A look at terminal emulators, part 1
A look at terminal emulators, part 1
Posted Mar 31, 2018 5:06 UTC (Sat) by gutschke (subscriber, #27910)Parent article: A look at terminal emulators, part 1
Testing Right-To-Left text is interesting though, as I am not even sure there is an unambiguously sane way that terminals can interpret changing directions. What is supposed to happen, if I explicitly set the cursor position adjacent to existing mixed-direction text? Should the existing text in this cursor position influence how new text is formatted? Or should that only happen if I output a sequence of characters without intervening escape codes? How about when I change the terminal from overwrite into insert mode? Does that change behavior? How does cursor positioning work when it encounters mixed text? Is the answer different for relative and absolute cursor positioning commands?

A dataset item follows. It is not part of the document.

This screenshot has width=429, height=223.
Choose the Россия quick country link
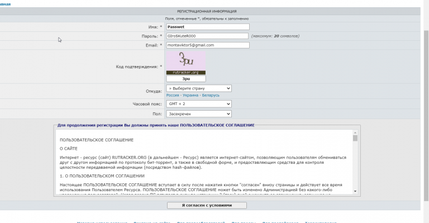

While it is certainly possible to come up with *an* answer to these question, I doubt it is the only answer. I'd expect that each implementation does something different, resulting in behavior that is so hard to predict that no application could rely on anything but the most basic set of features. But who knows, maybe there is a standard for this and I just don't know about it.
All of this gets even more complex for languages like Arabic that require ligatures (or shaping) to make the text intelligble. You can no longer think of a word as being made up of distinct characters, but you have to look at most or all of the word to figure out how to render it. I have a really hard time seeing how terminal emulators can provide a sane implementation with these constraints. It pretty much breaks all assumptions about a fixed grid of characters, and about the ability to arbitrarily position the cursor to any X/Y coordinate. Y coordinates still make sense (until we consider vertically-rendered text), but X coordinates are getting increasingly fuzzy.
I'd love to hear if there is a universally agreed upon convention how to handle this problem, and whether there are any terminal emulators that correctly implement all the corner cases.